Start of Excerpted passage
Today I am requesting permission to be sad for a while…from myself, from God, from the people in my life. But then there will be a time — I know it’s time to move completely on. But, today is not that day. Today I will mourn.
I guess, the realization that I gave my heart to a man, that would rejoice and Praise the Lord for our marriage ending is sobering. Especially, because I am the one who had the right to divorce, but tried with all my heart to do everything I could to change his heart and prayed he would surrender his entire life to the lord. Even though my life is peaceful, happy and blessed now, I still grieve the ending, I will NEVER rejoice in it.
Jesus came to heal all those who are in despair, all those who hurt and mourn? Are the divorced included? Of course! I know with all my heart the Lord mourns the ending of any marriage. No matter what the reason. God hates divorce, it is NOT a time for rejoicing.
“The Lord is close to the brokenhearted and saves those who are crushed in spirit” (Psalm 34:18).
Jesus was our example of how to treat hurting people. He never turned anyone away, and He was moved with compassion for the hurting. We can follow in His steps by applying His Word. The steps are outlined for us in Isaiah 61:1-3.
God grieves with us when a wayward spouse says, I just don’t love you anymore, and He longs to bring comfort and healing to your broken heart. To think I meant so little to my ex-husband that as a professing christian that he would rejoice at divorcing me hurts deeply. It is such a foreign concept to me, because I felt that I had not only failed at the relationship with my husband, but I have failed God and the church through the divorce. I grieved for more than 3 years.
The ink is dry on paper. But the ink is not yet dry on my heart. That’s going to take a while. Gratefully, I’ve got the time — all the time in the world. I’ve got God, my patient, gentle Healer who will hold my hand, walk alongside me, make all things new, and promises – absolutely promises – to bring beauty from these ashes
I realize that through this, that it is impossible with my limited knowledge to see all God is doing to draw my ex-husband to Him. I may not ever see evidence of conviction for years, if ever. That doesn’t mean God isn’t pursuing him. I need to remember that God has an eternal perspective. His timetable is not my own. I pray the Lord opens his eye’s and the Holy Spirit reveals to him the damage he has done to my life.
At one of my lowest moments, realization and remembrance flooded my heart and mind: God lost His Son, His only Son. The Father know’s my loss, pain and brokenness oh so well.
End of Excerpted passage
Start of Records
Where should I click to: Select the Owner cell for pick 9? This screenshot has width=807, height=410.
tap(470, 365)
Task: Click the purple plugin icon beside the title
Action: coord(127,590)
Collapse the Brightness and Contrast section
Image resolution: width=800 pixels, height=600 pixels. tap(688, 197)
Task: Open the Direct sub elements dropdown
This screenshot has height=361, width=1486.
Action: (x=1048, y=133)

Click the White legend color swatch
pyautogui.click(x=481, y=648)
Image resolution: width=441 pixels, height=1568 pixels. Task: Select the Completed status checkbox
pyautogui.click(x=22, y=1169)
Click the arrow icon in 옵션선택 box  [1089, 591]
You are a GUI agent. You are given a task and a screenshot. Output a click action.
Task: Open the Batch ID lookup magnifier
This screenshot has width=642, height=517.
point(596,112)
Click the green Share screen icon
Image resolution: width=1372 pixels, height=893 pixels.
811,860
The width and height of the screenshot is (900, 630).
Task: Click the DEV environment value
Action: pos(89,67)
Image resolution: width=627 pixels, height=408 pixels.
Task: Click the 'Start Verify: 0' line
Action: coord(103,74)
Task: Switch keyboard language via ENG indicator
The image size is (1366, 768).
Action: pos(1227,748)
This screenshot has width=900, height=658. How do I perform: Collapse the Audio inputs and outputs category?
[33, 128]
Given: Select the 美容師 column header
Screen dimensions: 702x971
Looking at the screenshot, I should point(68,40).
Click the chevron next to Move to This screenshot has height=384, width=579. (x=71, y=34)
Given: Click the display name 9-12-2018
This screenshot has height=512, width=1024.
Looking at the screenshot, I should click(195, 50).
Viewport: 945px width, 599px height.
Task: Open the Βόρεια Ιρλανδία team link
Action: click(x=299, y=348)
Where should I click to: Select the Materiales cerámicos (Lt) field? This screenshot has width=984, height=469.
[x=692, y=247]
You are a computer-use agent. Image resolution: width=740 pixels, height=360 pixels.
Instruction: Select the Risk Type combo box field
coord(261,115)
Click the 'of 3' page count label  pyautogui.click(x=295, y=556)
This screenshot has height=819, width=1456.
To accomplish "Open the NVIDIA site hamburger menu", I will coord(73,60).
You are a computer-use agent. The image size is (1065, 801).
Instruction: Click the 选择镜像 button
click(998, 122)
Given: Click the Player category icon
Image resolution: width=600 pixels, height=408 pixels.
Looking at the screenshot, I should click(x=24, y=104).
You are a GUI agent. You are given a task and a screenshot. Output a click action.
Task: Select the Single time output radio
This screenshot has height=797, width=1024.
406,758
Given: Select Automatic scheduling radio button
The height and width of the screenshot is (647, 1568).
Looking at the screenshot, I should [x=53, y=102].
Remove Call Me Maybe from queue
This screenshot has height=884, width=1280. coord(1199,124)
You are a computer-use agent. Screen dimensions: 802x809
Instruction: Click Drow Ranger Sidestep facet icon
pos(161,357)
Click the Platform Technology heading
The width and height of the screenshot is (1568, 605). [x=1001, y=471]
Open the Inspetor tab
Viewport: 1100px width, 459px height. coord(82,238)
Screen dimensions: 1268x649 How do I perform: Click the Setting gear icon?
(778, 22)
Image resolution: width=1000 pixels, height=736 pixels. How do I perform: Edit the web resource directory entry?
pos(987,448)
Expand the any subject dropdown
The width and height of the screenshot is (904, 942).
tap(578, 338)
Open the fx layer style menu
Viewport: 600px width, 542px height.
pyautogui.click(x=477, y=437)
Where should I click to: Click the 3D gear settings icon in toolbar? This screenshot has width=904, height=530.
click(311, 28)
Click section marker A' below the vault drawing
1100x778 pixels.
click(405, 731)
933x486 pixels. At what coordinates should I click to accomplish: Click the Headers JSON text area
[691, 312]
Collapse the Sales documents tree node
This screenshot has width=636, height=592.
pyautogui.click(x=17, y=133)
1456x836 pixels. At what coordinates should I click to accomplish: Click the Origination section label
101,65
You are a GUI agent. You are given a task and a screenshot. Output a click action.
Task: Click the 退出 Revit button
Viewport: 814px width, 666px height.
End of Records
## The task
Translate this sentence from the reflection on grieving a divorce into Spanish: "He never turned anyone away, and He was moved with compassion for the hurting."

## Written answer
Él nunca rechazó a nadie, y se conmovía de compasión por los que sufrían.